A couple of weeks ago, my nephew Jamie just randomly asked the question, don't some people believe that God is in everything, even rocks and trees? That reminded me of some Native American tribes who believe this. They believe that all is infused with God, even praying to the wind as carrying God. As a child, I was raised Catholic, and I recall learning the Baltimore Catechism that asked, where is God? And the iconic answer was, God is everywhere. I remember looking around the Sunday school classroom and trying to imagine that God is everywhere. But then we were taught the prayer, our Father who art in heaven. And where to a child is heaven? God's up there. My niece one time confused God with Mickey Mouse because she was told she was getting in the airplane to go see Mickey Mouse. And she thought she was going to see God. No wonder we're confused about the nature of God, heaven, and earth, and our place in it all.

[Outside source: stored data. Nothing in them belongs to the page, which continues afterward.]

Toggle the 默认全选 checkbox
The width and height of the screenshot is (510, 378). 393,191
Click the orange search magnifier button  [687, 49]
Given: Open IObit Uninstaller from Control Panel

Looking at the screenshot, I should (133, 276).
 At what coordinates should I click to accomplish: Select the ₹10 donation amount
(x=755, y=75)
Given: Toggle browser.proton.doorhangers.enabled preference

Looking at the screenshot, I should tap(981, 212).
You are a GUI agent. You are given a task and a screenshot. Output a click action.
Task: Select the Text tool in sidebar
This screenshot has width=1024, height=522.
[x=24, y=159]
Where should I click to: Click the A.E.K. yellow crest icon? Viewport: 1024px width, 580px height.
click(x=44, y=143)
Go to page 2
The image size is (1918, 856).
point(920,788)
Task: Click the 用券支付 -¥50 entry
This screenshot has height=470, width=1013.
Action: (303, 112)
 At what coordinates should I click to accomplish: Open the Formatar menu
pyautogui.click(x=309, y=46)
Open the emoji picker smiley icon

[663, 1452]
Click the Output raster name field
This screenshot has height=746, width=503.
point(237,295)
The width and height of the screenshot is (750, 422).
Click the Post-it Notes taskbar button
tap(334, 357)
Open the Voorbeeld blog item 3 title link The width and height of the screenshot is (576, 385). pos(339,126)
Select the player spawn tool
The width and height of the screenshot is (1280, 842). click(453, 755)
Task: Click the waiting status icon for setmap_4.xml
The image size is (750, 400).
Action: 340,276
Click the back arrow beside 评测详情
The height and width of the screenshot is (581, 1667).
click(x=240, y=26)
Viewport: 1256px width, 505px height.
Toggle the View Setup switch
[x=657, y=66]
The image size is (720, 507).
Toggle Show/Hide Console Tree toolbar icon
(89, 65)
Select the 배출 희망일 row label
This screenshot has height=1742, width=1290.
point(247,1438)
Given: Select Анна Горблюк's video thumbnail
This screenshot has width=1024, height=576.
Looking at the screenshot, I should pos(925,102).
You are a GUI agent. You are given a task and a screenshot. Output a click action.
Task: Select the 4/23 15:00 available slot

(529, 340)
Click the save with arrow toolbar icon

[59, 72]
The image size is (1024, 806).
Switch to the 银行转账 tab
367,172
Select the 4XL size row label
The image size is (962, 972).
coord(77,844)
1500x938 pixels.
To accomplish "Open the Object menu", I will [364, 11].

As the Holy Spirit works, I got an answer to Jamie's question when I just happened to notice a retreat that's offered at the National Cathedral led by John Philip Newell, a spiritual teacher associated with Iona Abbey in the Western Isles of Scotland. And I decided to get his book, Sacred Earth, Sacred Soul, to help me choose whether to attend the retreat. And actually, the book's on Spotify if you have that, and I listened to it while I was driving this early spring. Newell describes the Celtic tradition in Christianity. Long ago, there was a tribe called the Celts who lived at one time in lands spanning from modern-day Turkey to Portugal. I didn't realize that. I thought they were mostly like England and Ireland. But you may remember they were warriors, famously sacking Rome 400 years before Christ. But theirs was an earth-centered religion, and they revered nature and its forces. When the Celts adopted Christianity in the 5th century, they did so preserving their reverence for the earth. And Newell describes how Western Christianity tried to silence the Celtic, but the thread survived in certain churches and with certain theologians. Nowadays, Celtic spirituality is seeing a resurgence. I guess thus that retreat, which by the way was sold out by the time I finished the book, so I guess I'm not going.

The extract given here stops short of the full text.